start Data extract

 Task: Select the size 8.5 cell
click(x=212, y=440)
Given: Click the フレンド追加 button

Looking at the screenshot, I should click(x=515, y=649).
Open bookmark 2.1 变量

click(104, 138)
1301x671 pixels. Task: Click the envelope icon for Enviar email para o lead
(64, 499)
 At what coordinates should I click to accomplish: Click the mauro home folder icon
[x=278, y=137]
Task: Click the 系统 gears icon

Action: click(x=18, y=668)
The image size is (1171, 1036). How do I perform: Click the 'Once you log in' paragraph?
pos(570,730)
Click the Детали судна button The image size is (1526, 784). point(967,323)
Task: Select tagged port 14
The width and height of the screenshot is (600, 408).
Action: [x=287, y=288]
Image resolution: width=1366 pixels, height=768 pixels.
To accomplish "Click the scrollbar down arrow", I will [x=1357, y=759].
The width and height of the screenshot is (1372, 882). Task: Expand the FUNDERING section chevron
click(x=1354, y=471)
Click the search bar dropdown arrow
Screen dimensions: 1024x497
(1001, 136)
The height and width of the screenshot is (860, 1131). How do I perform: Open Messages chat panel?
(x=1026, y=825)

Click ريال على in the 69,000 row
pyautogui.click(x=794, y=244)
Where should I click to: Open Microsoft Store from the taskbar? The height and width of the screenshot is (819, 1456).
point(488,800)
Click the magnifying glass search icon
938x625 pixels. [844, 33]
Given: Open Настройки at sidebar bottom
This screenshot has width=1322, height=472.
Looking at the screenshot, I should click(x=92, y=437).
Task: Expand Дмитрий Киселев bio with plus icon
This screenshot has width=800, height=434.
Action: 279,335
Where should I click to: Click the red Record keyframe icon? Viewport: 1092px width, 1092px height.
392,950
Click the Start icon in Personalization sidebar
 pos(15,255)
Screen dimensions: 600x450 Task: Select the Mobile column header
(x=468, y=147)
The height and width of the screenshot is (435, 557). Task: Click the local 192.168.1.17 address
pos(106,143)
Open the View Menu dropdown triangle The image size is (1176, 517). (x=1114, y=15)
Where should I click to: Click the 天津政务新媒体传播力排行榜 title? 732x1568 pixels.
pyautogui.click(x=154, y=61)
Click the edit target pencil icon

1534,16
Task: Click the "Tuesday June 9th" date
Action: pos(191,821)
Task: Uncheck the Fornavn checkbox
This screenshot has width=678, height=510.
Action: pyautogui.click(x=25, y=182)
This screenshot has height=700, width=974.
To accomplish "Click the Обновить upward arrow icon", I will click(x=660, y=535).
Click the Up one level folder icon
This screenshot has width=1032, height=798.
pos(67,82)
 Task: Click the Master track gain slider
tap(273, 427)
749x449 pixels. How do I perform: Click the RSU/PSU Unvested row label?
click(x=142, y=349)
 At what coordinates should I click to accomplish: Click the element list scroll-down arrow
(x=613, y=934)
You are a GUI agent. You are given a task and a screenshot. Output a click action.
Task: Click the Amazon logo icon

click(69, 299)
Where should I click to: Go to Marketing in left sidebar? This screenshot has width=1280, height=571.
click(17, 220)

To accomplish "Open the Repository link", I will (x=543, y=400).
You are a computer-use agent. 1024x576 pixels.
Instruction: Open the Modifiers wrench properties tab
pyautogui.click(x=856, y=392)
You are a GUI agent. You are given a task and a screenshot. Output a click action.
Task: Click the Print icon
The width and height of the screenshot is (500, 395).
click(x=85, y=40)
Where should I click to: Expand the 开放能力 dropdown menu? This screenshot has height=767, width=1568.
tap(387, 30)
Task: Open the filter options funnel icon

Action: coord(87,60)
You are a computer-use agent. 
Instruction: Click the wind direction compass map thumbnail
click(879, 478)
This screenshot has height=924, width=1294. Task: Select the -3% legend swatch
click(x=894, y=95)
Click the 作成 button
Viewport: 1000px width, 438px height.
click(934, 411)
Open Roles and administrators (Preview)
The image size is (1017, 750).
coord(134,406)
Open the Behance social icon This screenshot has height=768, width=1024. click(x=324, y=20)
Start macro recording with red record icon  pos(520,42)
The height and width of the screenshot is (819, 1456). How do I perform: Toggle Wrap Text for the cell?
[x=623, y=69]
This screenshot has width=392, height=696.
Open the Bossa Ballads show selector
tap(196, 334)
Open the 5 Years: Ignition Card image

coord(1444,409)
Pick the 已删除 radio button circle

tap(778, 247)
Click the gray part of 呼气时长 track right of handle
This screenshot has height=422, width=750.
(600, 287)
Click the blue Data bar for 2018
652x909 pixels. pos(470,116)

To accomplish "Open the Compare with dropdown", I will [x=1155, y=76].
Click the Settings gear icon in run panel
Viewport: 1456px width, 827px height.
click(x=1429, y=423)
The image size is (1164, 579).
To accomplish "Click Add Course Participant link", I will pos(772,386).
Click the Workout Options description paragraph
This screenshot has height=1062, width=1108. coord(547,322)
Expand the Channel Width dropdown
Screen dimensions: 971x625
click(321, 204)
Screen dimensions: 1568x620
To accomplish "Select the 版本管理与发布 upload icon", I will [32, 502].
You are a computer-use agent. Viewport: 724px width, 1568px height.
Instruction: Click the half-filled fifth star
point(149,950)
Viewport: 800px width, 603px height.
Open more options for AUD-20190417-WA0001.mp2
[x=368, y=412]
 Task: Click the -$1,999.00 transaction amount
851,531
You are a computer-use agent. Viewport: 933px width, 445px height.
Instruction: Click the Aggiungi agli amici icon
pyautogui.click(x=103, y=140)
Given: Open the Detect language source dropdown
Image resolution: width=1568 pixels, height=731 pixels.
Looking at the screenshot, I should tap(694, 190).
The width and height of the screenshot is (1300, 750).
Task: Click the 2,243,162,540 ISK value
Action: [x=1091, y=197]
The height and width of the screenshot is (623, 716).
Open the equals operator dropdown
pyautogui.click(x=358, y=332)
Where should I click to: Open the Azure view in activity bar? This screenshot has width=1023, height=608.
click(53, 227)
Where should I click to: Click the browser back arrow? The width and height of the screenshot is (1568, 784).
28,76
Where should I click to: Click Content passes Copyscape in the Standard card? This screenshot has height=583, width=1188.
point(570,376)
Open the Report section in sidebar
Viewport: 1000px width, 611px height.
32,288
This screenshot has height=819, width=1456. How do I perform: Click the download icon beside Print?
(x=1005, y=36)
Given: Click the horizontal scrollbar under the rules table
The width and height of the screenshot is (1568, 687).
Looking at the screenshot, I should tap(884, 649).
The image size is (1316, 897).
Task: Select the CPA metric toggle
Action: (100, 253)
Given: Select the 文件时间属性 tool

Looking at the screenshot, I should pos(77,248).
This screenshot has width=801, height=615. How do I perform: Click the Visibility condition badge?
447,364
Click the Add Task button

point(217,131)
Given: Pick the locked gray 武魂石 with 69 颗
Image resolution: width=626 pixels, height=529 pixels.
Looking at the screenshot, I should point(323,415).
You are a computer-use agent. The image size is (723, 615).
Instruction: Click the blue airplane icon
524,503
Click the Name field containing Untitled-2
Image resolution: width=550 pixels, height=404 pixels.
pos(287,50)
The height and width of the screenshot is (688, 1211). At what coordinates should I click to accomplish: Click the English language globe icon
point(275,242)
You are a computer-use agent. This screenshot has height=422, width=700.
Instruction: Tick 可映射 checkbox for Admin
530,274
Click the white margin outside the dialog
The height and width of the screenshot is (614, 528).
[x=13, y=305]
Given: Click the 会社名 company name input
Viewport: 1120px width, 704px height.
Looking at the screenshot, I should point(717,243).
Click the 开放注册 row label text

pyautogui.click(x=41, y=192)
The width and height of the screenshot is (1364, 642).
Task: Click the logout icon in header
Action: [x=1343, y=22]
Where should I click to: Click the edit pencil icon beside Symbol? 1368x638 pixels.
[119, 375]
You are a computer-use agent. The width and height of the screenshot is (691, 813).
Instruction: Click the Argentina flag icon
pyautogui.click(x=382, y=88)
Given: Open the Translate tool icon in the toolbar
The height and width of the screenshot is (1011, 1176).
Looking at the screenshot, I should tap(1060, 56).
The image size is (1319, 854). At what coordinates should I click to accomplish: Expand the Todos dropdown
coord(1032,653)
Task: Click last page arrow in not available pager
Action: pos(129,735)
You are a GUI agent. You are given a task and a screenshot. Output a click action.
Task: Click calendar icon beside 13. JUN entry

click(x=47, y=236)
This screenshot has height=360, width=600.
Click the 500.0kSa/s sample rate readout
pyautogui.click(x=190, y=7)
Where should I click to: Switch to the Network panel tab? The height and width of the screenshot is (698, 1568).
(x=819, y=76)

end Data extract

What to do »
Put every line of the data from the one containing "This screenshot has width=801, height=615." down to the one containing "Looking at the screenshot, I should point(323,415)." into a Markdown table with the columns No. and Line, skipping blank lines. Number the rows in order starting from 1.

Solution for this problem »
| No. | Line |
|---|---|
| 1 | This screenshot has width=801, height=615. How do I perform: Click the Visibility condition badge? |
| 2 | 447,364 |
| 3 | Click the Add Task button |
| 4 | point(217,131) |
| 5 | Given: Pick the locked gray 武魂石 with 69 颗 |
| 6 | Image resolution: width=626 pixels, height=529 pixels. |
| 7 | Looking at the screenshot, I should point(323,415). |